§ Przytoczony fragment
57 Data: Kwiecien 21 2010 13:09:55
Temat: Re: Motocykle są wszędzie...
Autor: WS 

On 21 Kwi, 22:05, "Alek"
wrote:

Nie sądzę by to przekroczenie prędkości zostało stwierdzone przy
pomocy radaru. Raczej na podstawie zeznań świadków. Nie ma więc
mowy o przekroczeniu o kilka km/h.

radaru to raczej nie bylo, ale sa inne mozliwosci np. dlugosc drogi
hamowania...
swiadkowie zazwyczaj bzdury opowiadaja... :(
ktos kiedys (nie chce mi sie szukac...) robil test - okreslanie
predkosci motocykla przez gapiow... wyszlo, ze podawana predkosc
zalezy glownie od halasu generowanego przez moto ;) czyli jazda w
miare wolno na jedynce przy wusokich obrotach byla odbierana jako
szybsza, niz znacznie wieksza predkosc, ale na szostym biegu... ;)

WS

58 Data: Kwiecien 21 2010 22:31:51
Temat: Re: Motocykle są wszędzie...
Autor: KRZYZAK 

Dnia Wed, 21 Apr 2010 21:43:35 +0200, Alek napisał(a):

To że motór był na drodze z pierwszeństwem nie oznacza jeszcze że
dźwig wymusił. Bo jeśli motór nadlatywał z obłędną prędkością to nie
sposób było na czas go dostrzec i właściwie zaplanować manewr.

§ Wybrane pozycje
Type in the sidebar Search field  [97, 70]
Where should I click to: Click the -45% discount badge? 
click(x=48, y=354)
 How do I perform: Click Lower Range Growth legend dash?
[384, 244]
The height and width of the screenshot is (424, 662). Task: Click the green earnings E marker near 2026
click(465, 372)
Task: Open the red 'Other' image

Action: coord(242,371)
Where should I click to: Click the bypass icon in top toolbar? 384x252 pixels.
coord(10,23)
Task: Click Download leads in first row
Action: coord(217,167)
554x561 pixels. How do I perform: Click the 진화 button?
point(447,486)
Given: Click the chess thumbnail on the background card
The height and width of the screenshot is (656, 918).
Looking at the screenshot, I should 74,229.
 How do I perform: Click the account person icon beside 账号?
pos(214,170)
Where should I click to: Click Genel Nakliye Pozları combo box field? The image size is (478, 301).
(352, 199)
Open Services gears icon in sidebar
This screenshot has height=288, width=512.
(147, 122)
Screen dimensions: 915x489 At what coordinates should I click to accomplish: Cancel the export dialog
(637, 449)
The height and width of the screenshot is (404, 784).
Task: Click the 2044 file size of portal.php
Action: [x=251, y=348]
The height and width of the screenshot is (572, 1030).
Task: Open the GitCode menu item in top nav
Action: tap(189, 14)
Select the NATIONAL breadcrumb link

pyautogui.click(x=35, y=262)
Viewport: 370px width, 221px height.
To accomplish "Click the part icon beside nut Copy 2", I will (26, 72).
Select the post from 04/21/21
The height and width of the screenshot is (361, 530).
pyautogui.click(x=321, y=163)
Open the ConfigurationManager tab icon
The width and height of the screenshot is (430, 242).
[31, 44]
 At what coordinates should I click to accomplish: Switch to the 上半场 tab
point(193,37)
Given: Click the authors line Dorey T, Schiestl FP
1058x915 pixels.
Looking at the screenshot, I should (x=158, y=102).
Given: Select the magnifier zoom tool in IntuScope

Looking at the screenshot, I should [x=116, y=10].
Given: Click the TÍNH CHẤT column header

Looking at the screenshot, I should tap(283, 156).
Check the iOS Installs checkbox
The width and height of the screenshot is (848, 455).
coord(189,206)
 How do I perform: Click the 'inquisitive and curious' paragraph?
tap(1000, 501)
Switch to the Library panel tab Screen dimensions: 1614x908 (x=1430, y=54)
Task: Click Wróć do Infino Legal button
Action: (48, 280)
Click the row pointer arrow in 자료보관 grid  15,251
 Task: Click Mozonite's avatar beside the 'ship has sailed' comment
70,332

§ Zestaw zadań
**a)** Odpowiedz na pytania dotyczące fragmentu dyskusji:
(i) Kto jest autorem wpisu oznaczonego numerem 58?
(ii) Jaką możliwość ustalenia prędkości, inną niż radar, wskazuje WS?
(iii) Od czego według opisanego testu zależała głównie prędkość motocykla podawana przez gapiów?
**b)** Przepisz dokładnie część fragmentu dyskusji, zaczynając od „58 Data: Kwiecien” i kończąc na „właściwie zaplanować manewr.”.
**c)** Wypisz wszystkie pseudonimy uczestników rozmowy, które pojawiają się we fragmencie dyskusji.
Odpowiedzi należy opierać wyłącznie na fragmencie dyskusji.

§ Odpowiedzi
**a)**
(i) KRZYZAK.
(ii) Długość drogi hamowania.
(iii) Od hałasu generowanego przez motocykl.

**b)**
58 Data: Kwiecien 21 2010 22:31:51
Temat: Re: Motocykle są wszędzie...
Autor: KRZYZAK 

Dnia Wed, 21 Apr 2010 21:43:35 +0200, Alek napisał(a):

To że motór był na drodze z pierwszeństwem nie oznacza jeszcze że
dźwig wymusił. Bo jeśli motór nadlatywał z obłędną prędkością to nie
sposób było na czas go dostrzec i właściwie zaplanować manewr.

**c)** Alek, WS, KRZYZAK